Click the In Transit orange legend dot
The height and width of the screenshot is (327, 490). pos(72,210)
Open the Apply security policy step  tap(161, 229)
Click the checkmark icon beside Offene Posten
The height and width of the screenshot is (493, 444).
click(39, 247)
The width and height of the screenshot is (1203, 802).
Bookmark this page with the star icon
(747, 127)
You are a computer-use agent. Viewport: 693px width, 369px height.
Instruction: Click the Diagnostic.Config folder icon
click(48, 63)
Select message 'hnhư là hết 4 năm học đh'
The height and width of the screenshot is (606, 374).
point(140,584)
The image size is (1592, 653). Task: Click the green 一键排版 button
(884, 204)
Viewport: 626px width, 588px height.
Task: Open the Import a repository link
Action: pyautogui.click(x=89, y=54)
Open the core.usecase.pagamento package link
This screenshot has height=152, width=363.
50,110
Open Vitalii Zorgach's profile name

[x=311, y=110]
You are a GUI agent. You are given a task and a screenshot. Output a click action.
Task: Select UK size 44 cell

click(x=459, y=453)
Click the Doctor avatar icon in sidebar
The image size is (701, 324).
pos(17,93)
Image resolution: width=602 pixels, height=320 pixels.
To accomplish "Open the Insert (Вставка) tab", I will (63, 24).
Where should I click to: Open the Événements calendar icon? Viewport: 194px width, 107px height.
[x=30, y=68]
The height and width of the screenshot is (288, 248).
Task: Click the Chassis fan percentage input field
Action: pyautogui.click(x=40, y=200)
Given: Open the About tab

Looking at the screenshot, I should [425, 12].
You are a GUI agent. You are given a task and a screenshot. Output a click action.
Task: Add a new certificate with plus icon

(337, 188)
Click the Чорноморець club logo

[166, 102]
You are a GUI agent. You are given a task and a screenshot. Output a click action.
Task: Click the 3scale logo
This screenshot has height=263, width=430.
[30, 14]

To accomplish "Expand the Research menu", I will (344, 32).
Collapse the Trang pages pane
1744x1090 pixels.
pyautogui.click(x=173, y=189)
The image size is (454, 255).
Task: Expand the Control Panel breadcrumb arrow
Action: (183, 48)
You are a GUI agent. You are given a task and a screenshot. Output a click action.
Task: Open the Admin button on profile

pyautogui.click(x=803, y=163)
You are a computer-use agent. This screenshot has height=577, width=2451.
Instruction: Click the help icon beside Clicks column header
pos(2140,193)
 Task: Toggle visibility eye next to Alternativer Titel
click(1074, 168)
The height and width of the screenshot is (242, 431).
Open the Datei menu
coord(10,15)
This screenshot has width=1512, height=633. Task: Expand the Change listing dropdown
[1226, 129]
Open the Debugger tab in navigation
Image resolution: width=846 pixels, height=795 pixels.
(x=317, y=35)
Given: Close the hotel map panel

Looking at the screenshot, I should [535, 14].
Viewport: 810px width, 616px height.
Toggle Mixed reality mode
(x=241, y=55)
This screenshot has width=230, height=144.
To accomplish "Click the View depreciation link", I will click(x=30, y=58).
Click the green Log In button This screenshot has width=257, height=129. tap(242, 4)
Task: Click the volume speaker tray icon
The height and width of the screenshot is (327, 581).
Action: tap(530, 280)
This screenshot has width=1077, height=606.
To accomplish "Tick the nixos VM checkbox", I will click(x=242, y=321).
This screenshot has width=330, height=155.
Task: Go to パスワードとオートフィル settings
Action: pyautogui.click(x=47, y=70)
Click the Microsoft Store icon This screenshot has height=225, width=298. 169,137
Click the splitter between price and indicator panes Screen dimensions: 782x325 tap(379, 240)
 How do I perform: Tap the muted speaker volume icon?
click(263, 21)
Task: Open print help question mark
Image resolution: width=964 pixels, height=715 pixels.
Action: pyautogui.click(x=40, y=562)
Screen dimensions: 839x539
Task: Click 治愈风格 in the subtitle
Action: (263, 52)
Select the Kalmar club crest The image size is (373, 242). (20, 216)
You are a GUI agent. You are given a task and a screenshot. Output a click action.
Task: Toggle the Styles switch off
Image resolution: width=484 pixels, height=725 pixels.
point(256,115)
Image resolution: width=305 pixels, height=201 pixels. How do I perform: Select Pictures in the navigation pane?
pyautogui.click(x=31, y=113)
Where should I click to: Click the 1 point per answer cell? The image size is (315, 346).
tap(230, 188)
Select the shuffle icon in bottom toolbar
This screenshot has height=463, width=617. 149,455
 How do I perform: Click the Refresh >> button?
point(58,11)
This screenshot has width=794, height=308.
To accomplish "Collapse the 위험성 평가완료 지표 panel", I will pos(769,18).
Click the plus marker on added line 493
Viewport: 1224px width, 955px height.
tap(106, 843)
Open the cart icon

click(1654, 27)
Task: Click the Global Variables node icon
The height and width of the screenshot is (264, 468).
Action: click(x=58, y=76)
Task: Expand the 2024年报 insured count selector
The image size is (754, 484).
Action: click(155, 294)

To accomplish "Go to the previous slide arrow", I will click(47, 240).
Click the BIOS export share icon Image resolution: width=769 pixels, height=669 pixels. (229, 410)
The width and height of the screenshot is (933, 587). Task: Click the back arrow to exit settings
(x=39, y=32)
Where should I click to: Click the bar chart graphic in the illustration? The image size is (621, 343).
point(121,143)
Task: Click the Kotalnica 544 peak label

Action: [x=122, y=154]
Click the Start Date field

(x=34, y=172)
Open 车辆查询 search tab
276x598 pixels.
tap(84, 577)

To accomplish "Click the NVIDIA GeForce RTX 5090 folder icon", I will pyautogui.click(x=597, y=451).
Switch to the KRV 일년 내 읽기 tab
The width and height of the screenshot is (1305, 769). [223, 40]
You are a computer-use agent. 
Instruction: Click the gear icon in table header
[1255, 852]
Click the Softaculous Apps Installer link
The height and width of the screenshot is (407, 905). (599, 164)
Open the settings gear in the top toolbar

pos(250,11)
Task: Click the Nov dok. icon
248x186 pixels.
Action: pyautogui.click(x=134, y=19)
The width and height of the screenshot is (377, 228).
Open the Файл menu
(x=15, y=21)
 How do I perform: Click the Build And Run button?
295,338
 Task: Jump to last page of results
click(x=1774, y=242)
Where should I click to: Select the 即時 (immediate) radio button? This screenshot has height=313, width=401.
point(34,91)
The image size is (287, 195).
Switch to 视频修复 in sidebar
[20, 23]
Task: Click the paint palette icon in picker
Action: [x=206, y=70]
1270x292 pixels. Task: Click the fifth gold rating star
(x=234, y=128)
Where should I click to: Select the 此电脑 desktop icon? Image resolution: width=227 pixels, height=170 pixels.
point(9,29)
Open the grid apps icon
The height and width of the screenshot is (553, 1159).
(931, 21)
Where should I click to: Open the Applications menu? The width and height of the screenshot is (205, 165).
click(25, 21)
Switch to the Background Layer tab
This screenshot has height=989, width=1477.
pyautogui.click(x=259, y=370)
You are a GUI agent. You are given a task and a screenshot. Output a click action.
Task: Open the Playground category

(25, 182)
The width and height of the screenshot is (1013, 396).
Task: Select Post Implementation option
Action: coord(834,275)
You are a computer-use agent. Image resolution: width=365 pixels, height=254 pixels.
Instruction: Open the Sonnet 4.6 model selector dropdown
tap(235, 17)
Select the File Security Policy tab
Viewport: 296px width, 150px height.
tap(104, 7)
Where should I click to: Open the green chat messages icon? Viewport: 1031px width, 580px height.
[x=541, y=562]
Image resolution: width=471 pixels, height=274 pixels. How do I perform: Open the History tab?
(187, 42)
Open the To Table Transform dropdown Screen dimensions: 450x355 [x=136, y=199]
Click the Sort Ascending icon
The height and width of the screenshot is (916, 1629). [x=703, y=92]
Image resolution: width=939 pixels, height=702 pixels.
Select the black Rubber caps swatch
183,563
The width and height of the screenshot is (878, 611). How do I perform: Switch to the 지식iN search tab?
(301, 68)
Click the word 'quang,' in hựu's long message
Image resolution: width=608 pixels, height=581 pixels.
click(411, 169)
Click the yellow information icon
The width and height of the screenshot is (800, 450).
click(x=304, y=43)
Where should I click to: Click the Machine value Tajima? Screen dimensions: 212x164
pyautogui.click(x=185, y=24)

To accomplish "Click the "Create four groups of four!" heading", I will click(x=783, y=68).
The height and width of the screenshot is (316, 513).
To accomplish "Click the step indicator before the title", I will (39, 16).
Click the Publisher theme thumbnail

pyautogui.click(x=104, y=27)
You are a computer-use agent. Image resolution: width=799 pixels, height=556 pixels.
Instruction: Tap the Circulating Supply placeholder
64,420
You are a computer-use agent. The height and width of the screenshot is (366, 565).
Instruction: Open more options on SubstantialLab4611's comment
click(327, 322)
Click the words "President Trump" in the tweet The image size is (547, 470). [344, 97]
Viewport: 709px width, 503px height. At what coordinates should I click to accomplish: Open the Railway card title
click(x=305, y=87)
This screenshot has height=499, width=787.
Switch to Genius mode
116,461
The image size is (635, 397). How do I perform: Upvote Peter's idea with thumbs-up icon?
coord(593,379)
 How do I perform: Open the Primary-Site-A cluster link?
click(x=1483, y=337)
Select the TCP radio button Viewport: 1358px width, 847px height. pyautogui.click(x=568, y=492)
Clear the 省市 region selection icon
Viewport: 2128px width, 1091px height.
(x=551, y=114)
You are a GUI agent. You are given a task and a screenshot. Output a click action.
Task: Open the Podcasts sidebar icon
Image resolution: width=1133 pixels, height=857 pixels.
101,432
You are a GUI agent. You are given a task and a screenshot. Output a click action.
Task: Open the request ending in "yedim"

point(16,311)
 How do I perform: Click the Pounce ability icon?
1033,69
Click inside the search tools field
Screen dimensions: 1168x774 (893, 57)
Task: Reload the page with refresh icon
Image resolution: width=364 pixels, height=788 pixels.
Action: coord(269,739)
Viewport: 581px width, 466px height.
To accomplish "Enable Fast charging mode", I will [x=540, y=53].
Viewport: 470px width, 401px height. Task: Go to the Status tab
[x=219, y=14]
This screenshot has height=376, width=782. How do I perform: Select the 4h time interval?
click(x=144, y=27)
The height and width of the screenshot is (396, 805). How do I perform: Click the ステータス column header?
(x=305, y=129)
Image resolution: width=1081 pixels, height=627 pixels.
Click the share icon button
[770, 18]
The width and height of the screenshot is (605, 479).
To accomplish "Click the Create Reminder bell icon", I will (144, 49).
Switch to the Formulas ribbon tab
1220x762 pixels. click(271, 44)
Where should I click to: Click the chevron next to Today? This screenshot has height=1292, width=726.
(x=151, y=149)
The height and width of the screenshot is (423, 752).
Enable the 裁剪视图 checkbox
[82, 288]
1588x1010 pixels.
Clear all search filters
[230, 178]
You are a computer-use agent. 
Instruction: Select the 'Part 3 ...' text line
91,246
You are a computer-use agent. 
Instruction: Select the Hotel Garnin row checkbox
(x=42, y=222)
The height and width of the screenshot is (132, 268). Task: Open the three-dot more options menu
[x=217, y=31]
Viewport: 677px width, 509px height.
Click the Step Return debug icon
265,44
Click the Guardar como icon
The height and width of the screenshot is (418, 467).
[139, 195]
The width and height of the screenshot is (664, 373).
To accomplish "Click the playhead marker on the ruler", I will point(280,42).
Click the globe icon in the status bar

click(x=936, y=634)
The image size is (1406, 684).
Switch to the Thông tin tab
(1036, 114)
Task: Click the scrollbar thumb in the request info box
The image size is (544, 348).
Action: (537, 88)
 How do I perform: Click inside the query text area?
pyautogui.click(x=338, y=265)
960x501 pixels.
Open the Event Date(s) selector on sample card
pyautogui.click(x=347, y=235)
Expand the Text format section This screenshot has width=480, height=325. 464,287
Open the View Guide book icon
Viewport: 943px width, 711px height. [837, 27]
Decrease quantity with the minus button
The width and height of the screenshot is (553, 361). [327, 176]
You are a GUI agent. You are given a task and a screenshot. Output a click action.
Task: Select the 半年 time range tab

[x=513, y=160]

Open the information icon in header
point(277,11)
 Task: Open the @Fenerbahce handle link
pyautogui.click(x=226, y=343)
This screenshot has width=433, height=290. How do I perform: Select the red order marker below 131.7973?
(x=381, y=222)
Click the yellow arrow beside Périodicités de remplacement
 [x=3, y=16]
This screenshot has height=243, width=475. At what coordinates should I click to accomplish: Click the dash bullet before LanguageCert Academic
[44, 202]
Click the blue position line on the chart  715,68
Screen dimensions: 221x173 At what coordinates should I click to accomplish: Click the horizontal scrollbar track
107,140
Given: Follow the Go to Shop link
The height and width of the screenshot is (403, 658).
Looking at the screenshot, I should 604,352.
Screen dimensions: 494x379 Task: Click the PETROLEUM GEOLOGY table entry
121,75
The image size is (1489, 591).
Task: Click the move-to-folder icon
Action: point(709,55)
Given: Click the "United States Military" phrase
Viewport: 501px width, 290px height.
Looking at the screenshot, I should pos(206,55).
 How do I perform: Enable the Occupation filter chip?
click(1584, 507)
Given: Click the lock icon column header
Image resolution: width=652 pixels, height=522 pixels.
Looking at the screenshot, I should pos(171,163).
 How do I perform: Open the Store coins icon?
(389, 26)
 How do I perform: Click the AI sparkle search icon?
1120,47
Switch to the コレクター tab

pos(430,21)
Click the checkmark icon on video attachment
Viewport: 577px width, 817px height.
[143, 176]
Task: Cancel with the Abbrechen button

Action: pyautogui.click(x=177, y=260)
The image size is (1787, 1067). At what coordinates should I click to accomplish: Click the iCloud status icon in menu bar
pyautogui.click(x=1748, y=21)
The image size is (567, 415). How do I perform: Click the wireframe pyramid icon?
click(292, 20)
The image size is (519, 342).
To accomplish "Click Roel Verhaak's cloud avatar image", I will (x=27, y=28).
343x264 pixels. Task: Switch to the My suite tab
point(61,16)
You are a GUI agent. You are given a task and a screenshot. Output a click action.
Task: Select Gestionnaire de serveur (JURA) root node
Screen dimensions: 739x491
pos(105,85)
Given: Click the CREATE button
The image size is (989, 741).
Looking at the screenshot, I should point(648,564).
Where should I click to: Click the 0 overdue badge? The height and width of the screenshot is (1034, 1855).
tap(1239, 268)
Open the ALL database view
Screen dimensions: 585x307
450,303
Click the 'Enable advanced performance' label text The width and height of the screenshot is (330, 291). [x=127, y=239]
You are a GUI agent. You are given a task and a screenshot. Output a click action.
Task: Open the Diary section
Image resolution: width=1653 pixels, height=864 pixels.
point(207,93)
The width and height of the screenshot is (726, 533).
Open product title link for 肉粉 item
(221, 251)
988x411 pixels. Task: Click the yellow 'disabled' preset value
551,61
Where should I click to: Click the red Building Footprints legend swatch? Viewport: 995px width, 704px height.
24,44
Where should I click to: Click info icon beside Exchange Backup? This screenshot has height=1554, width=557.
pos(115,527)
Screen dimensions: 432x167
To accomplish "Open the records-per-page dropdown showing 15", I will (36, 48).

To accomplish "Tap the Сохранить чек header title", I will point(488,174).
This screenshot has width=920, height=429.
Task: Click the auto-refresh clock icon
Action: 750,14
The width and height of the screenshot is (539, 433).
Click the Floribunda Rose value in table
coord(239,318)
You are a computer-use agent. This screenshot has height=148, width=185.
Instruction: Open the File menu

════════

Rewrite the stretch from the start of the records through the line containing "[x=311, y=110]", changing "Bookmark" to "Save" and leaving everything else the same.

Output.
Click the In Transit orange legend dot
The height and width of the screenshot is (327, 490). pos(72,210)
Open the Apply security policy step  tap(161, 229)
Click the checkmark icon beside Offene Posten
The height and width of the screenshot is (493, 444).
click(39, 247)
The width and height of the screenshot is (1203, 802).
Save this page with the star icon
(747, 127)
You are a computer-use agent. Viewport: 693px width, 369px height.
Instruction: Click the Diagnostic.Config folder icon
click(48, 63)
Select message 'hnhư là hết 4 năm học đh'
The height and width of the screenshot is (606, 374).
point(140,584)
The image size is (1592, 653). Task: Click the green 一键排版 button
(884, 204)
Viewport: 626px width, 588px height.
Task: Open the Import a repository link
Action: pyautogui.click(x=89, y=54)
Open the core.usecase.pagamento package link
This screenshot has height=152, width=363.
50,110
Open Vitalii Zorgach's profile name

[x=311, y=110]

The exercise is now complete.